Source text:
A double bass neck with broken strings, starkly etched by Peter Brotzmann against a white background, neatly summed up the meaning of A Night of Joy and Music - Memorial Peter Kowald, which took place January 11 in Frankfurt. Kowald, 58, one of the prime movers of free improvised music in Europe in the 60's, died suddenly of heart failure in September 2001 right after a concert in New York organized by his longtime friend William Parker.
And the American bassist was among the many colleagues who took part in the memorial concert organized by his Wuppertal friends Brotzmann and Uli Armbruster in a Frankfurt theatre.
Kowald over the years developed a unique network of connections all over the world, allowing him to carry out two complementary artistic concepts: the Global Village, with improvising musicians from different continents and traditions, and the Ort (place, in German) Ensemble, with local musicians and artists from his hometown, Wuppertal. This legacy was apparent all over the long evening, with musicians from three continents sharing the honour of having worked at some point with Peter, whose influence was first felt in what was then West Germany, branching out soon to East Germany, and after that to other European countries less central to the improvised scene, like Greece, and soon after to USA and Japan. He had a deep seated respect for other traditions and cultures, and took care of learning many of the languages of the countries he was visiting, including Japan, where he was able to get into conversations with taxi drivers, buddhist monks and musicians.
The character of the evening was firmly established by the first set, a breathtaking trio played by violinist Gunda Gottschalk, Xu Fengxia on the Chinese Cheng, and the French percussionist Ninh Le Quan. Intense, delicate and furious at the same time, the trio - they played together, as a quartet, with Peter - created 20 minutes of beautiful, arcane sounds, the lyrical lines of the violin complemented by the plucking of the long strings of the Cheng and by the ever changing colors of the highly original set-up of Le Quan, a bass drum used as a resonance box for cymbals, woodbranches, pine fruits. The quartet with Alex von Schlippenbach on piano, Italian saxophonist Gianni Gebbia, Barry Guy and Sven-Ake Johansson on drums drew from the tradition of Schlippenbach long-standing quartet, the Italian contributing some melodic strains and Johansson his trademark, deadpan humor which included a plywood, non-resonating, cymbal. The two bones, piano and drums quartet with Paul Rutherford, Connie Bauer, Keith Tippett and Han Bennink was a ad hoc grouping in the best tradition of free improvisation, and predictably took a while to gel, but the last minutes were a delight. The American contingent took the stage by storm with Charles Gayle and Assif Tsahar on saxophones, William Parker on bass, and Hamid Drake on the trap set: who does not hear the deep, powerful swing of this music must have poor ears indeed. Based on jazz, but truly free at heart, the foursome delivered a no prisoners taken, all-out burst of creative energy.

Entries shown:
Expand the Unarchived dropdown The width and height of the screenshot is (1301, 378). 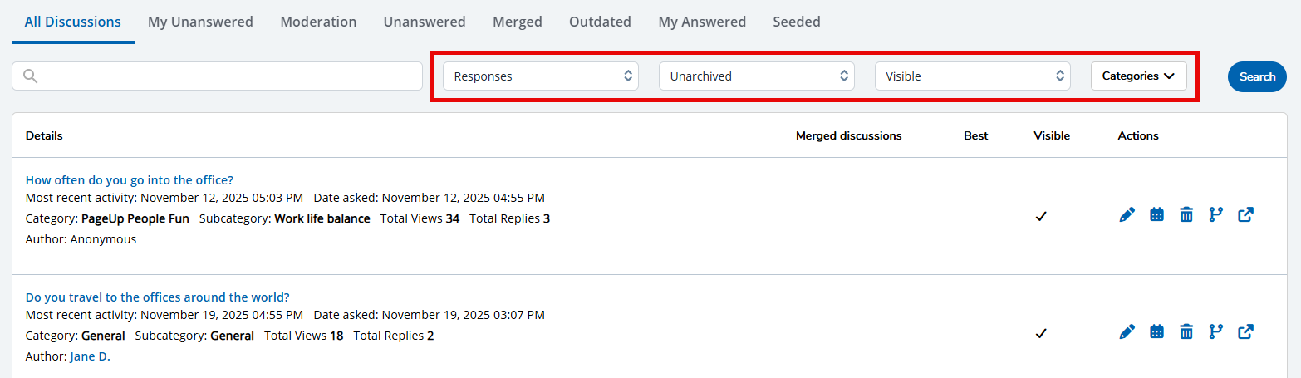(x=756, y=76)
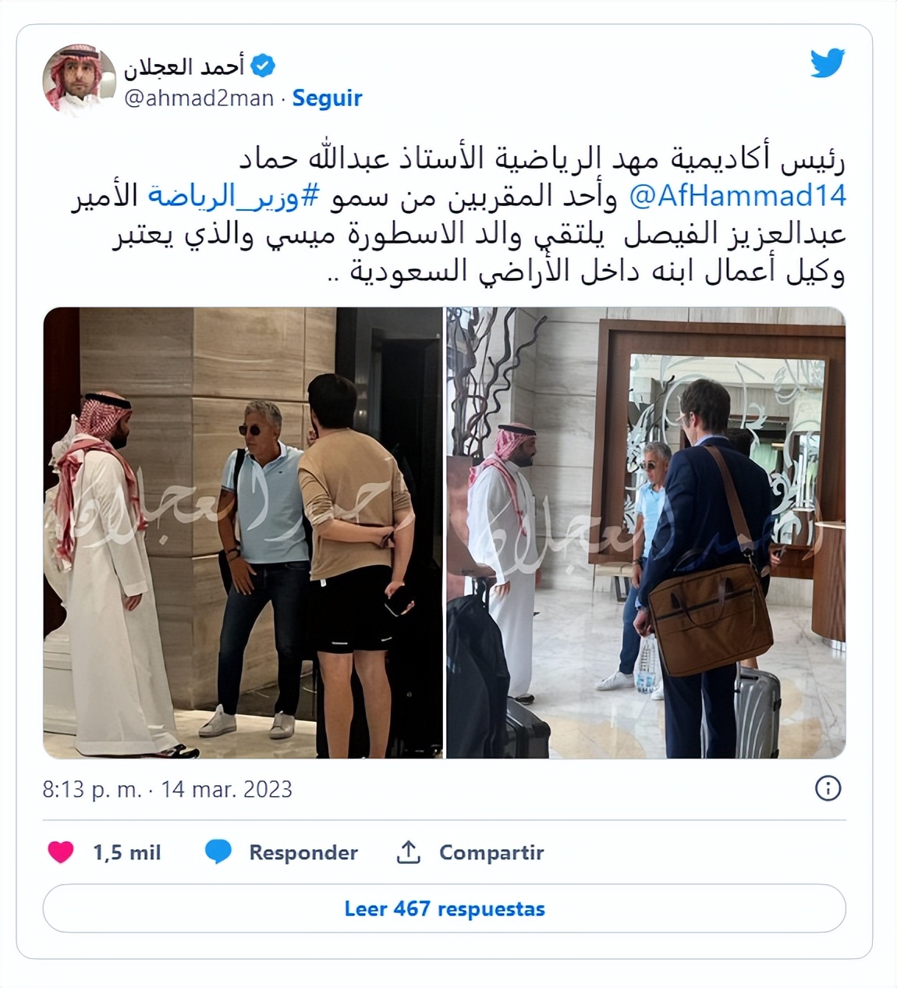
Task: Click the author name أحمد العجلان
Action: pyautogui.click(x=184, y=66)
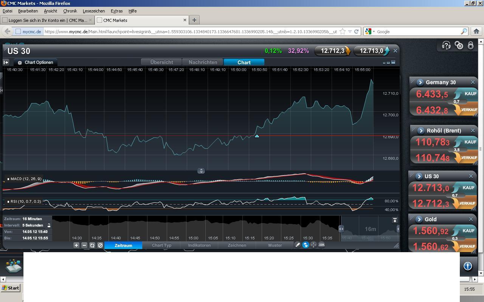Zoom out with the minus chart button

tap(84, 245)
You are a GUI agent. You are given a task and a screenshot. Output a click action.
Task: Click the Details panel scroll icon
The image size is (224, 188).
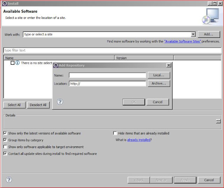coord(218,121)
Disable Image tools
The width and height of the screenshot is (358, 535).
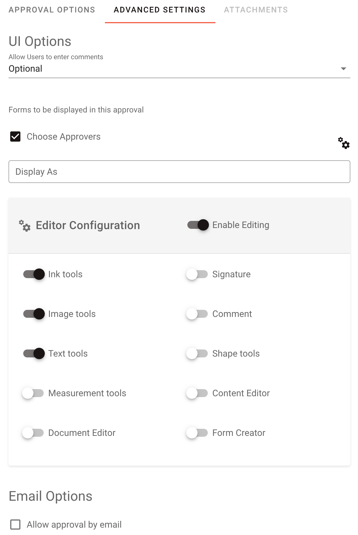click(33, 314)
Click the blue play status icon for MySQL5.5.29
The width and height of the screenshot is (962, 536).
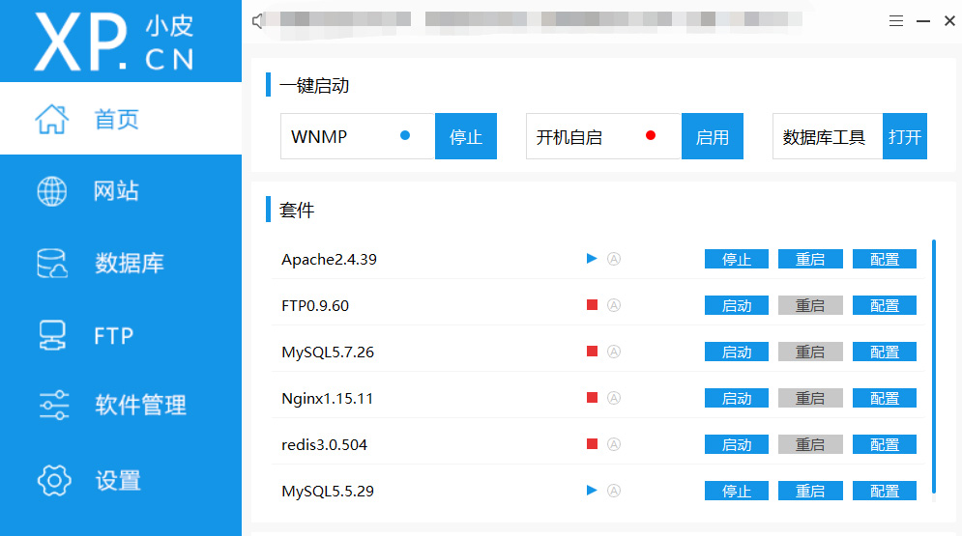point(592,491)
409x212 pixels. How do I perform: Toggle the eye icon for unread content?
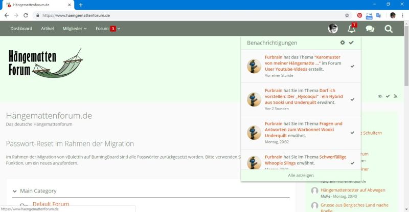pyautogui.click(x=380, y=96)
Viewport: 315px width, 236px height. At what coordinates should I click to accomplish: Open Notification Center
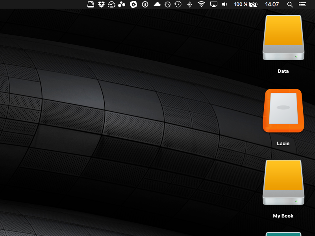pos(302,4)
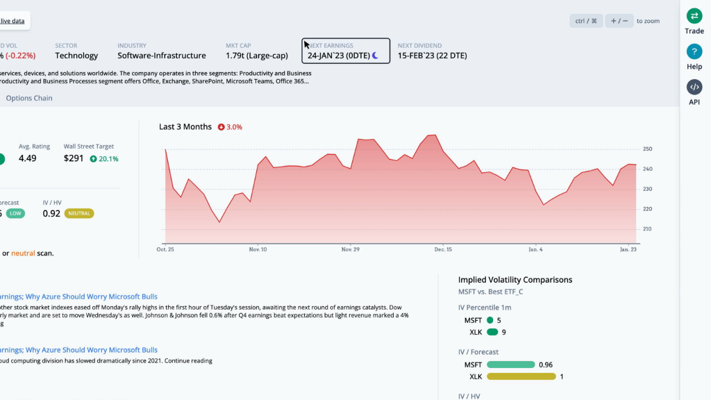Click the LOW forecast badge
This screenshot has width=711, height=400.
point(15,213)
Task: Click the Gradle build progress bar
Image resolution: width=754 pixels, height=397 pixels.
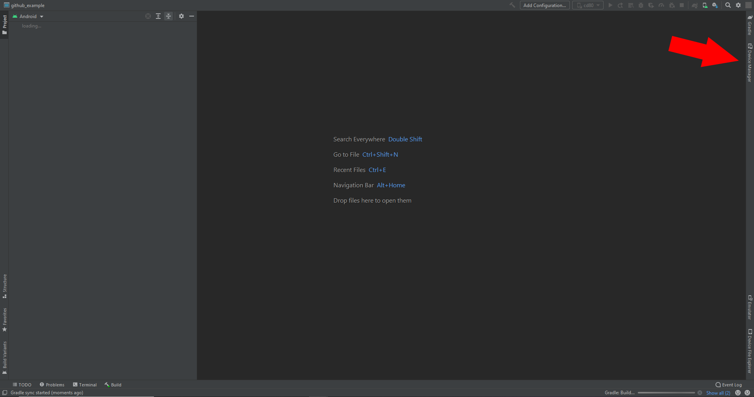Action: point(666,393)
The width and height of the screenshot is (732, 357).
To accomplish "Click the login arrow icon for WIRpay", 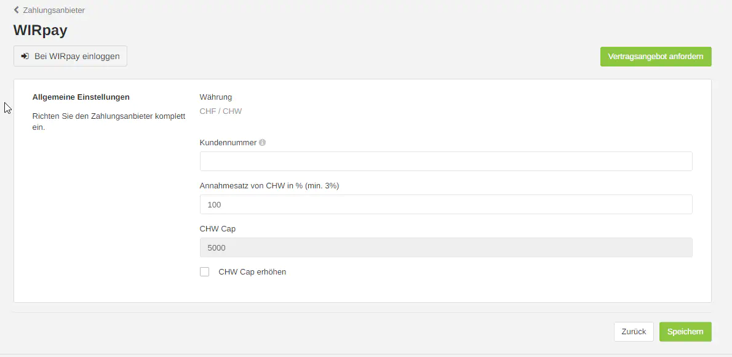I will tap(25, 56).
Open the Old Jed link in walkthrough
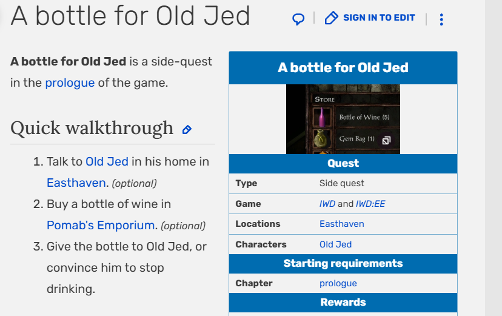 [x=107, y=161]
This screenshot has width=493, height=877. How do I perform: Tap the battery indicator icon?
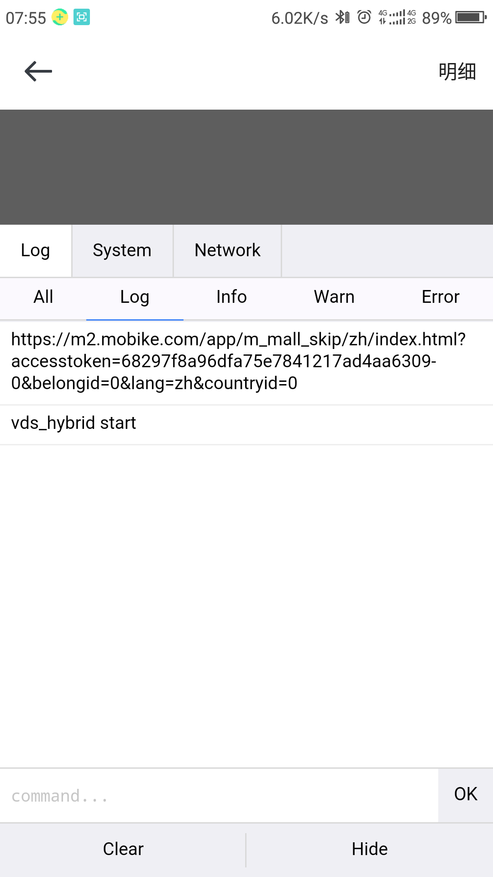coord(471,17)
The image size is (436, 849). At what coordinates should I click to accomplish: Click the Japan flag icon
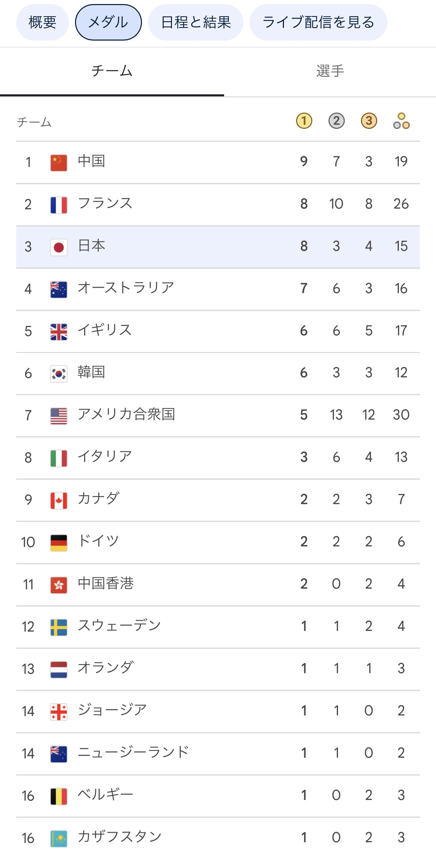pyautogui.click(x=59, y=247)
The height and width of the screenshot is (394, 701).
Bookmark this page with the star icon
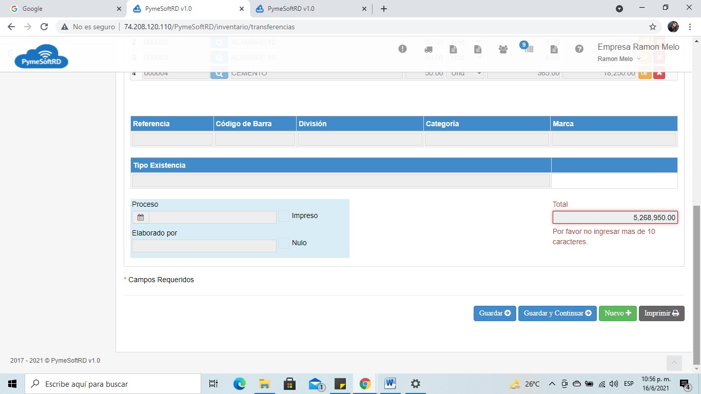pos(653,27)
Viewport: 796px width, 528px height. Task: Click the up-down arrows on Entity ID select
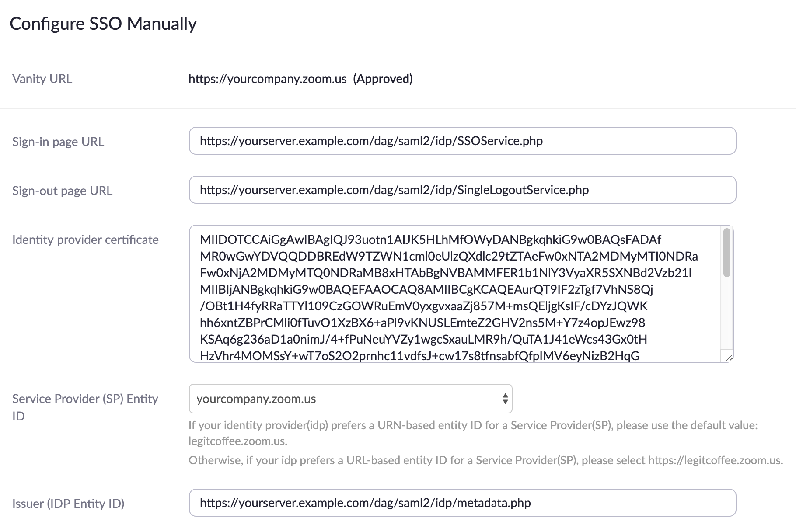(x=505, y=399)
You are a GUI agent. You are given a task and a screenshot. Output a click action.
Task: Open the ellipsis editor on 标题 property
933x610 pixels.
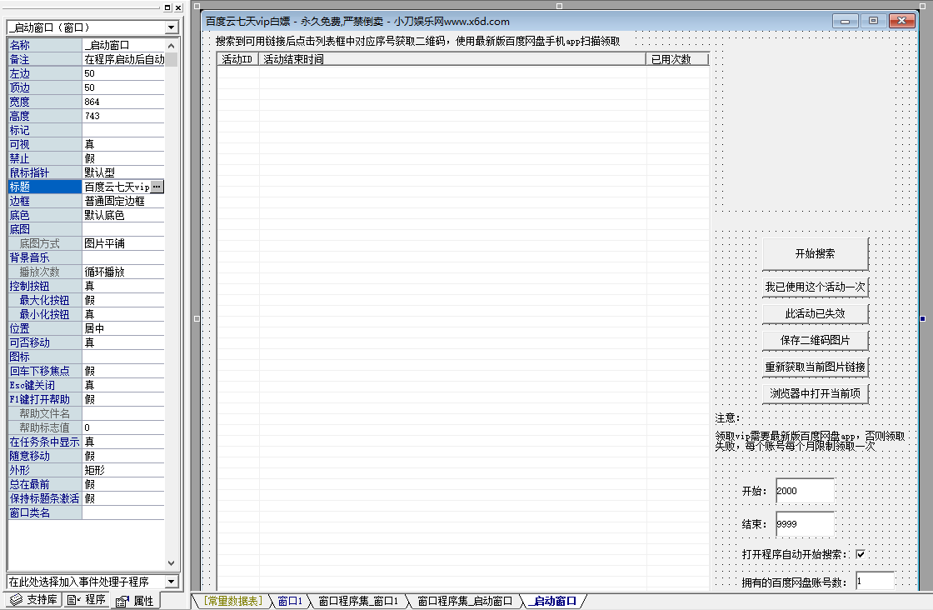click(158, 186)
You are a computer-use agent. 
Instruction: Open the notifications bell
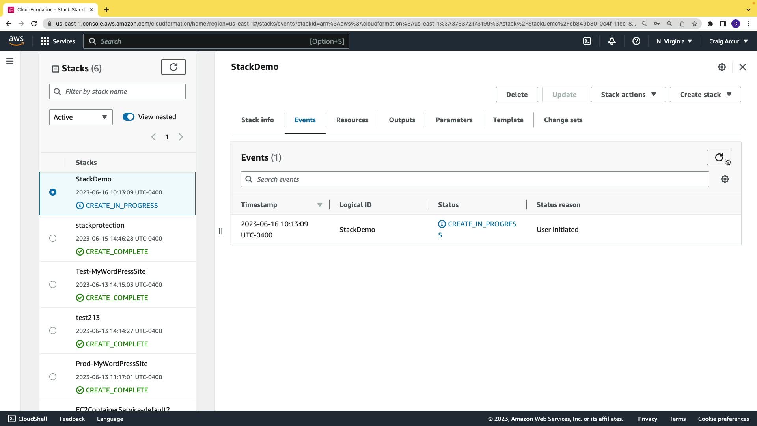pyautogui.click(x=612, y=41)
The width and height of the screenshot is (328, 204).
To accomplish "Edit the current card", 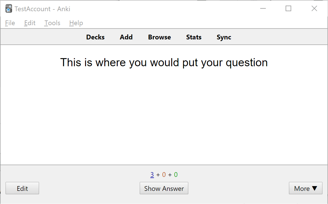I will coord(22,188).
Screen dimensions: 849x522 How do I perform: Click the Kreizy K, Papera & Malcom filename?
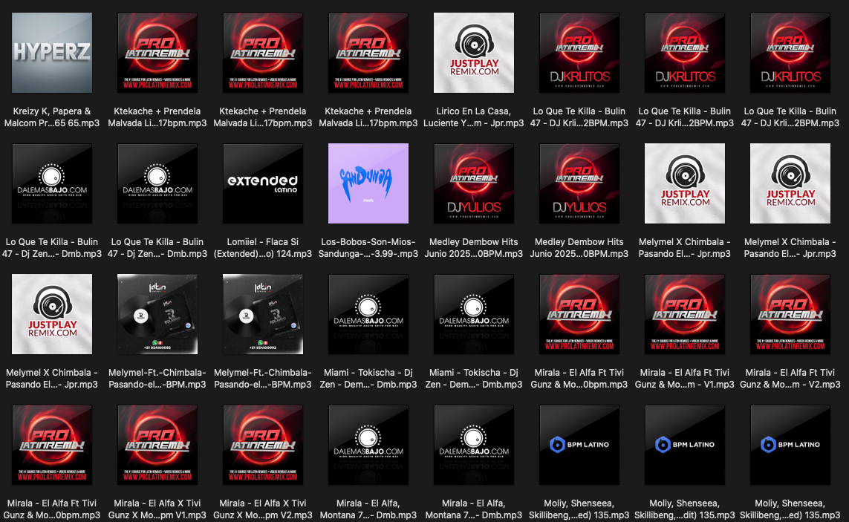coord(52,117)
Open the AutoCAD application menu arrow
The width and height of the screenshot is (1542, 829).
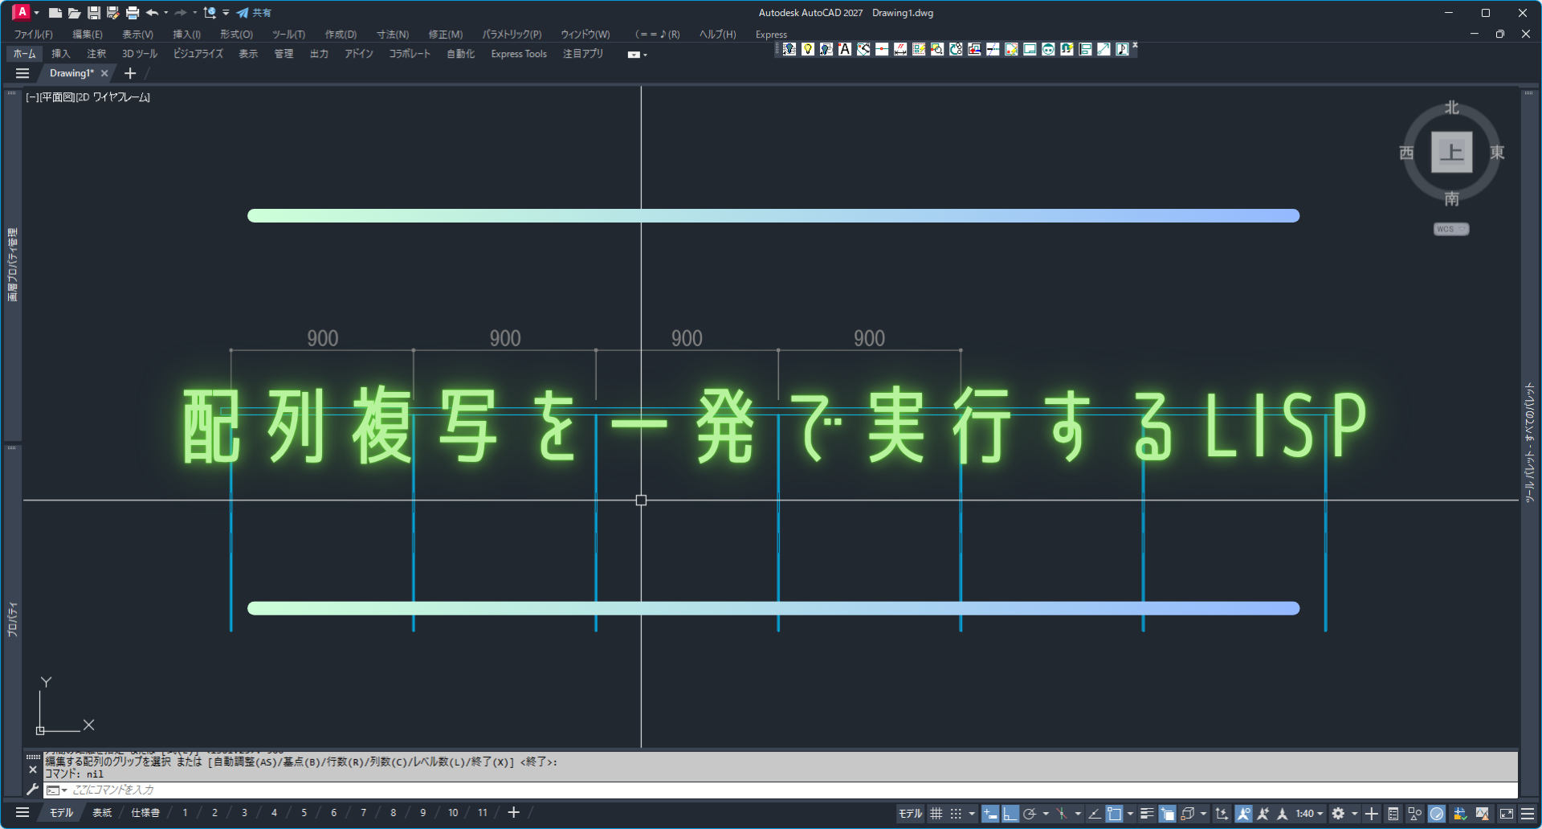click(x=36, y=13)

What to do:
A – Which four musicians made up the American quartet in the review of the Kowald memorial concert, and what did each of them play?
B – In the review of the Kowald memorial concert, what instrument did Xu Fengxia play?
C – Write the next part of the review of the Kowald memorial concert, starting after its final sentence.

Solved tasks:
A – Charles Gayle (saxophone), Assif Tsahar (saxophone), William Parker (bass) and Hamid Drake (trap set).

B – The Chinese Cheng.

C –
The first part of the evening was closed by the ten piece group led by Peter Brotzmann, who devised some score or structure for the set, basically a set of simple ensemble movements framing the solos. The group featured two pianists and two drummers, but since the organization could not afford all the instruments they took turns sharing what was available, reducing the group to something like an extended octet. The latest works by Brotzmann for big groups is however more exciting than the results of this particular group, which relied on the strength of the soloists more than on group interchange.
After a breath of fresh air in the bracing Frankfurt night (minus 12 Celsius) an all-female quintet opened the second part; Kowald had a special feeling for vocals, and introduced to the West the extraordinary abilities of the Tuvan singer Sainkho Namtchylak; a second, widely different singer was featured in the group, the Turkish but Zurich resident Saadet Turkoz, while the instrumental trio presented violinist Gottschalk again together with the great ladies of European Improvised music, Joelle Leandre on bass and Irene Schweitzer on piano. The quintet never played together, but very shortly they developed a thick, rich interplay, with the two voices moving in different territories, and the very sensitive Leandre and Schweitzer always listening, deftly complementing the phrasing of the voices and violin. The two following sets were unbalanced by the strong, continuous playing of John Betsch on drums; the perfect, sharp timing that he displays in the group of Steve Lacy group gave way to an high volume barrage that forced the other members of the groups to a sort of grade zero improvisation, short, stabbing figures with strong rhythmic content: both Fred Van Hove and Elvira Plenar on piano, Gayle on saxophone and Hannes Bauer on trombone had to negotiate the situation created by the drummer who only at the end relented giving space to some more detailed, even exchange.
Baby Sommer, the East German drummer who worked with Kowald and Leo Smith in a memorable trio, displayed a huge soundbox with a timbre similar to a marimba, ad some tuned scraps of metal for the following quartet with Namtchylak, Plenar and Parker on bass. The novelty of the colors wore soon off, the dynamics were limited and the figures repetitive, so for my money the set was not successful. On the contrary, the contrabass trio with Leandre, Guy and Parker - all of them played duos with Kowald - was one of the high points of the evening. The three bassists dialogued through a variety of extended techniques, slapping, bowing and generally paying homage to the universe of sounds that Kowald was able to extract from the instrument.
In another ad hoc quartet, Keith Tippett, Gianni Gebbia, Ninh Le Quan and Xu Fengxia proved quickly to be extremely compatible, the deep resonances of the Cheng, often augmented by the voice, instantly evoking rumbling figures by the piano, softly breathed notes by the saxophone and whooshing, rustling, swishing noises from the extraordinary Le Quan.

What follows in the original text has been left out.